Numa pessoa com disfagia, a acumulação destas secreções a nível da hipofaringe, da glote e/ou traqueia constitui um sinal importante na predição de ocorrência de aspiração orotraqueal de alimentos e líquidos e parece estar associada a uma alteração na eficiência de limpeza laringofaríngea, tendo uma grande relevância clínica e terapêutica1,5. Dentro dos fatores que contribuem para uma acumulação de secreções no vestíbulo laríngeo, alguns autores referem a diminuição de deglutições espontâneas8, uma fraqueza da resposta faríngea durante a deglutição ou uma combinação de ambas1) , a diminuição da elevação da laringe aquando da deglutição, atraso na abertura do esfíncter esofágico superior e ausência de contacto entre a base da língua e a parede posterior da faringe9. A acumulação de secreções no vestíbulo laríngeo como variável preditora de aspiração foi verificada para população pediátrica14 e adulta3,6,15, bem como em situações clínicas específicas como doença de Parkinson9, acidentes vasculares cerebrais7, entre outros.
Para a avaliação da acumulação residual de secreções, Murray et al. criaram, em 1996, a Secretion Severity Rating Scale1,4. Trata-se de uma escala de 4 pontos (0-3), em que 0 corresponde a uma avaliação normal, sem secreções visíveis ou apenas transitórias, 1 corresponde à presença de secreções no vestíbulo laríngeo bilateralmente, 2 corresponde a qualquer classificação avaliada como 1 inicialmente e que se alterou para 3 ou vice-versa, durante o período de observação, 3 corresponde a uma acumulação mais severa, com secreções a nível do vestíbulo laríngeo. Esta escala avalia a localização específica e faz uma descritiva do volume das secreções faringolaríngeas através da visualização direta durante uma videolaringoscopia. A sensibilidade e especificidade para prever o risco de aspiração em doentes com grau 2 e 3 da escala de Murray et al. é de 74% e 90% respetivamente3. Ao longo da literatura, a Secretion Severity Rating Scale tem demonstrado ser uma escala robusta na identificação do risco de aspiração em populações clínicas diversas 2,3,6,7. Doentes com um grau 2 ou 3 na escala de Murray et al. são 13,6 vezes mais suscetíveis a aspiração de alimentos e líquidos do que doentes com graus inferiores3.

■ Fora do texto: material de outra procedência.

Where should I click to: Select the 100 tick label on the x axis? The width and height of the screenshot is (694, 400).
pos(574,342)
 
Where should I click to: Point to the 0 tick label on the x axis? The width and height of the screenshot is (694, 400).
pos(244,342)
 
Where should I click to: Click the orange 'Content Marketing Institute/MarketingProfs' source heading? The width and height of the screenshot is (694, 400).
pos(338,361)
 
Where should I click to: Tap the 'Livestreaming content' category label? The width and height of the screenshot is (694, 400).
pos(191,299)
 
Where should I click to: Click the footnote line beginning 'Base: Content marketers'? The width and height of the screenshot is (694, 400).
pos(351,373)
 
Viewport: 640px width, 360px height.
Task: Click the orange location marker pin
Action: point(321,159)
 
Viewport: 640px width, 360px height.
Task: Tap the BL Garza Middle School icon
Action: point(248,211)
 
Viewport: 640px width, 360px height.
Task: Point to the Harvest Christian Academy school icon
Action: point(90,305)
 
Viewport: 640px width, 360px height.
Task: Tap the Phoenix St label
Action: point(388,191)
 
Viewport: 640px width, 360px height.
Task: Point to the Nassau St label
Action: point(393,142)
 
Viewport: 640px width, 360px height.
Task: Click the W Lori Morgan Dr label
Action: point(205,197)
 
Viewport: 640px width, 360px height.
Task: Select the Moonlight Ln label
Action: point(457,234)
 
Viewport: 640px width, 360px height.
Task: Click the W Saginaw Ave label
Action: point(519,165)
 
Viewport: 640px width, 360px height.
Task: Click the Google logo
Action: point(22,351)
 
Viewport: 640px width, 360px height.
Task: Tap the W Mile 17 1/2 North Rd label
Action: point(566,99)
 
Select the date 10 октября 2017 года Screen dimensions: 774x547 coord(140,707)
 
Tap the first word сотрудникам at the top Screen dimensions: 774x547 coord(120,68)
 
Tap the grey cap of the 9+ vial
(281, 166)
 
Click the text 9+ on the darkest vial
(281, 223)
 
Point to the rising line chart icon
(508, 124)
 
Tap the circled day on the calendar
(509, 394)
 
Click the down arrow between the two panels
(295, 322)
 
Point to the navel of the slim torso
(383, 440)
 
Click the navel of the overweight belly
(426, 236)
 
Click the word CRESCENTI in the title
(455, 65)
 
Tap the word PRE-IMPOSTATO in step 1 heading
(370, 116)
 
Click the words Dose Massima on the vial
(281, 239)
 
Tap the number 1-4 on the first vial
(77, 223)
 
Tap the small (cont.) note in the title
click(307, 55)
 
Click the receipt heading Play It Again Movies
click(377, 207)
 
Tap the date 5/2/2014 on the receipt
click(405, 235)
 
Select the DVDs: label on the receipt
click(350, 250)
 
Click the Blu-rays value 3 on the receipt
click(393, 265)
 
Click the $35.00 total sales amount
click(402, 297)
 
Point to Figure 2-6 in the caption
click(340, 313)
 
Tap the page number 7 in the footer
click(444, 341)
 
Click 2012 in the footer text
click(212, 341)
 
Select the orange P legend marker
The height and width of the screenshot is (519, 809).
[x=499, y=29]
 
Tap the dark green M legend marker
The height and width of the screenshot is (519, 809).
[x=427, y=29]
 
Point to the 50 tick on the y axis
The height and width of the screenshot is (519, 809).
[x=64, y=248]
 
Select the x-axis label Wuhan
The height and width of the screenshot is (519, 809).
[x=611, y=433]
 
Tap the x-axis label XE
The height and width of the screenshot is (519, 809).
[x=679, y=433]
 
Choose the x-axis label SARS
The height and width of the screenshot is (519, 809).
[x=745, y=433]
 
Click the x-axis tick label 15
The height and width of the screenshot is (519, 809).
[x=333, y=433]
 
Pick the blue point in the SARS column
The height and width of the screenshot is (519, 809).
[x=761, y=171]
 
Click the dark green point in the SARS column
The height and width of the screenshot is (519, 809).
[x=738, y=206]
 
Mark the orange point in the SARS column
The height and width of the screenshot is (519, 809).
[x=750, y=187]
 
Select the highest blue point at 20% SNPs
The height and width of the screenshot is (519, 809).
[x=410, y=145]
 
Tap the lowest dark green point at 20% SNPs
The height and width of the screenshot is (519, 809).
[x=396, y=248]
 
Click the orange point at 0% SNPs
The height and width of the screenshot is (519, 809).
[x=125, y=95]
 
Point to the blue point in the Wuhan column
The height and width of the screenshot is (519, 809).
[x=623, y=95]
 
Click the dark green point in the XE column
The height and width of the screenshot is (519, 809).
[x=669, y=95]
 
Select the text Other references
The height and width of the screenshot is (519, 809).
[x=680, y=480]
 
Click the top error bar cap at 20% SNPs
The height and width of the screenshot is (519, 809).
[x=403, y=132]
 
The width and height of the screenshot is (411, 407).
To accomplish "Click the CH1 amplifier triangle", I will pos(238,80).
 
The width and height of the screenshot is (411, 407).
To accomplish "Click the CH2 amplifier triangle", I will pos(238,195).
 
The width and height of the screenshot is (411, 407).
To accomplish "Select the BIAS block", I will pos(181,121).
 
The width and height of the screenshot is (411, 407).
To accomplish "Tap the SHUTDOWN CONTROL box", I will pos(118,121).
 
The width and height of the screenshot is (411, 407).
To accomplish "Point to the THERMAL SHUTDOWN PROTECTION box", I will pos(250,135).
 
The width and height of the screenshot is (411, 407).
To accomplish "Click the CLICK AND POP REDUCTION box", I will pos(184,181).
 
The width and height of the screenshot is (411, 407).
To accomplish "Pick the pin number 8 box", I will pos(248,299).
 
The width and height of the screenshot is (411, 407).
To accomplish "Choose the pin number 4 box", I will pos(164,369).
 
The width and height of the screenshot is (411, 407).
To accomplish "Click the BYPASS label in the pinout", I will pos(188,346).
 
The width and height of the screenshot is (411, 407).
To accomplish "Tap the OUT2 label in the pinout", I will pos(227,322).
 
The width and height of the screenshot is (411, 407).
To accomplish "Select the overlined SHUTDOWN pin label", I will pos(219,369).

Desta forma, a aplicação sistemática da escala de acumulação residual de secreções oferece informação importante na prática clínica desempenhando um papel crucial na identificação precoce do risco de aspiração pelo que a implementação consistente nas examinações endoscópicas é deveras recomendada2.
A sua aplicação específica nas avaliações endoscópicas da deglutição oferece ainda informação importante para a tomada de decisão da segurança da via oral para alimentação versus introdução de via alternativa, acerca da necessidade de manipulação das características e propriedades reológicas dos alimentos permitidos no plano alimentar da pessoa com disfagia.
Atendendo à inexistência de instrumentos validados para o Português Europeu que meçam a acumulação de secreções no vestíbulo laríngeo, realizou-se a presente investigação.
Objetivos
Tradução, adaptação e validação para português europeu da Secretation Severity Rating Scale de Murray et al. através da aferição da validade e fiabilidade intra e inter-avaliadores.
Materiais e métodos
A escala original foi traduzida por dois terapeutas da fala bilingues de forma independente. Procedeu-se posteriormente a um focus-group onde para além dos anteriores esteve incluída uma terapeuta da fala com 15 anos de experiência em avaliação endoscópica da deglutição, obtendo-se por consenso a primeira versão da escala adaptada e traduzida que foi posteriormente sujeita a uma retro tradução cega por uma terceira terapeuta da fala bilingue. Não havendo lugar a alterações foi aceite a escala apresentada no Tabela 1 e 2.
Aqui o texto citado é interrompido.